Ev tozunda bulunan 44 kirleticiyi değerlendiren bilim insanları, şişmanlığa yol açan en güçlü etkiyi gösteren kimyasalların; piraklostrobin (bir böcek ilacı); tert-bütil-fenil difenil fosfat (TBPDP), alevlenme zorlaştırıcı ve dibutil fatalat (DBP, bir plastikleştirici) olduğunun altını çizdiler. 3 μg gibi çok az miktardaki toz bile (çocukların maruz kaldıkları günlük toz miktarının çok altında) ölçülebilir etkilere neden oldu.
 

ABD Çevre Koruma Dairesi (EPA) verilerine göre, çocuklar her gün 50 mg ev tozu yutuyor. Solunan, sindirilen ya da deri yoluyla vücuda geçen ev tozu içinde muhtemelen EBK’lar da mevcut. Çevresel etik ve sürdürülebilir çevre yönetimi profesörü olan Heather Stapleton liderliğindeki Duke Üniversitesi takımı, ev tozunda EBK’ların mevcut olduğunu teyit etti. Buna ilaveten Dr. Stapleton’un takımı, ev tozunun metabolik sağlığın bozulmasına yol açmaya muktedir olan muhtemel kimyasallara maruz kalmaya yol açabileğini gösterdi.
 

”EPA’nın, çocuklar tarafından maruz kalınan toz seviyelerinin bile altındaki konsantrasyonlarda ev tozunda görülen adipojenik faaliyet tahmini, bunun insan sağlığına olan etkileri konusunda endişeleri arttırıyor.

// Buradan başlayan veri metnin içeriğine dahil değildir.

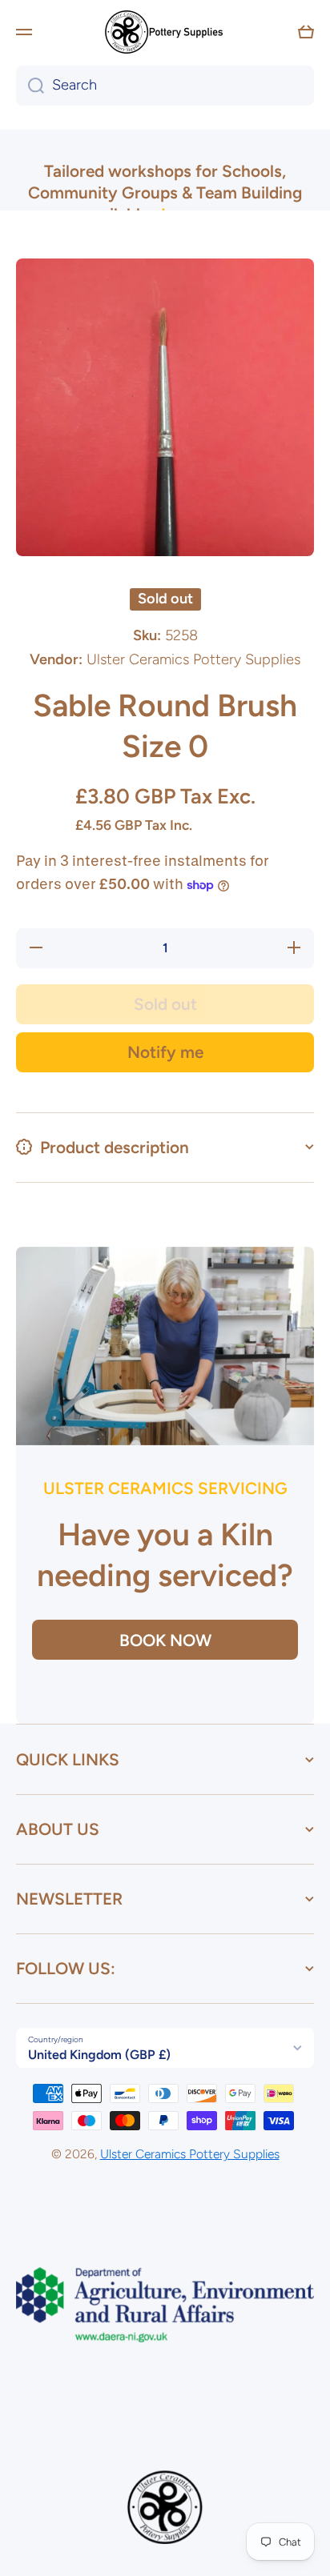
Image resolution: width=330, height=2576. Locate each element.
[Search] (30, 86)
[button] (306, 32)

Özellikle çocuklar üzerindeki muhtemel etkileri endişe verici,” diyor çalışmanın yazarları. ”Bizim sonuçlarımız alışılmadık bir potansiyel sağlık tehdidini ortaya koyuyor ve bu faaliyete katkıda bulunması olası olan YUOK’ları, bu durumun nedeni olarak belirliyor.”
 

Metabolizmayı bozan kimyasallar, obezite ve bunlarla bağlantılı metabolik bozukluklar arasındaki ilişki, bir kaç yıl önce Parma Üniversitesi’ndeki bir çalıştayda tartışma konusu olmuştu. Çalıştayda, gelecekte metabolizmayı bozan maddelerin etkilerinin nasıl detaylandırılacağını açıklayan bir ”Parma konsensus makalesi” yayınlanmıştı.
 

”Geçtiğimiz on yıllarda vücut kompozisyonunda meydana gelen önemli değişiklikleri açıklayabilen, bilinen bir genetik mekanizma bulunmuyor,” diye belirtiliyor çalıştay makalesinde. ”Bu yüzden, gen ifadesi ve çevresel nedenlerden meydana gelen epigenetik izlerdeki stres, uyuşturucu bağımlılığı (örneğin nikotin) gibi değişikliklerin tanımlanması ve gelişme çağında karşılaşılan (uterusta ve çocukluğun erken safhalarında) bir dizi endokrin bozucu kimyasal maddenin, hayatın ileri dönemlerindeki metabolik hastalığa yakalanma riski ile ilişkisi, önemli bir odak noktası oldu.”